APPRAISE: A Next-Generation Model Framework for the Investigation of the Impact of Aerosol Properties on Mixed-Phase Cloud Processes

Principal Investigator: Prof Alan Blyth
Co-Investigator: Prof Ken Carslaw 
Sponsor: NERC

Start Date: 29 June 2007
End Date: 28 June 2010

Value to Leeds: £351,673

Institute: Institute for Climate and Atmospheric Science

Abstract

Clouds have a significant effect on the global albedo, play a key role in the hydrological cycle and offer an important loss route for aerosol particles through precipitation. To encapsulate such effects accurately in regional and global models we need to understand the key microphysical processes in the cloud and the interaction with aerosol particles and dynamics. Whilst there has been some progress on developing knowledge of such processes in warm clouds and cirrus, mixed-phase clouds are far less well understood. They are particularly important since they produce most of the precpitation and they cover a substantial fraction of the Earth’s surface.

Ice particles can influence the major features of the cloud. Of particular importance to APPRAISE is the interactions with radiation, latent heat release and cloud dynamics. Many mid-latitude clouds have extensive supercooled regions, lending themselves to copious ice production following heterogeneous nucleation. In this project we will build on our work in ICEPIC (Ice and Precipitation Initiation in Cumulus) and MMOCCAA (Modelling the Modification of Convective Clouds due to Anthropogenic Aerosol) to investigate the role of aerosol in the initiation and propagation of the ice phase in clouds through secondary ice processes.

Identifying where the first ice originates is difficult observationally, because initial concentrations are low and the small sizes and near spherical shapes of ice crystals makes them difficult to distinguish from water droplets. These poorly understood processes of ice initiation and secondary ice production in clouds produce large uncertainties in our ability to predict climate changes.

The goal of APPRAISE-Clouds is to determine how ice forms in clouds and in particular how ice formation is determined by the properties of aerosol entering into the cloud. The Leeds group is part of a UK consortium led by Professor Tom Choularton, University of Manchester. Field studies will be conducted over the UK in conjunction with laboratory work and modelling studies. Initial studies are also proposed to improve the treatment of ice formation in global models.
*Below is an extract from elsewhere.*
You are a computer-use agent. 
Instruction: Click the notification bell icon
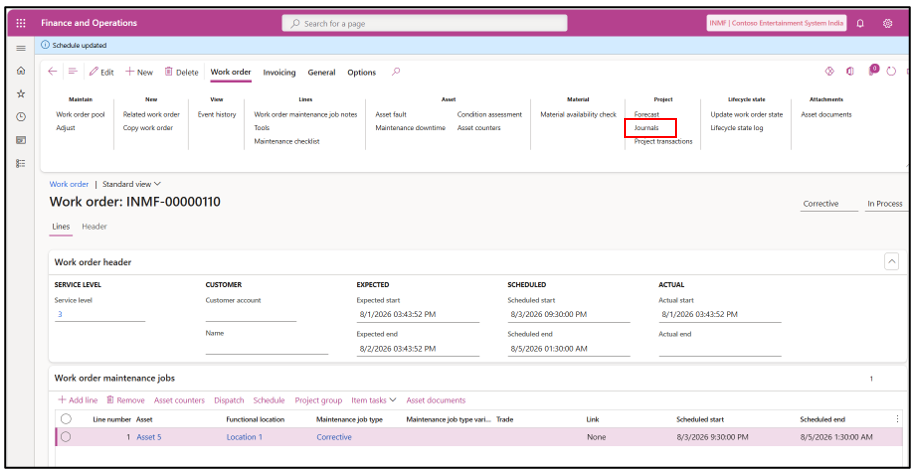coord(860,23)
The objectives of the the APPRAISE-CLOUDS consortium are:

  • To determine the nucleating ability of specific ice nuclei and the initiation and development of ice in mixed phase clouds.
  • To determine how aerosol particles control the cloud microphysics, preciptiation and dynamics in mixed phase clouds.
  • To determine the type and phase partitioning of absorbing material above below and within clouds and the role of this material in ice nucleation.
  • To reduce the uncertainty in the contribution of indirect radiative forcing by better understanding of the role of aerosols in the microphysics of mixed phase cloud.

Some of these goals will be addressed using the model developed in the APPRAISE core position.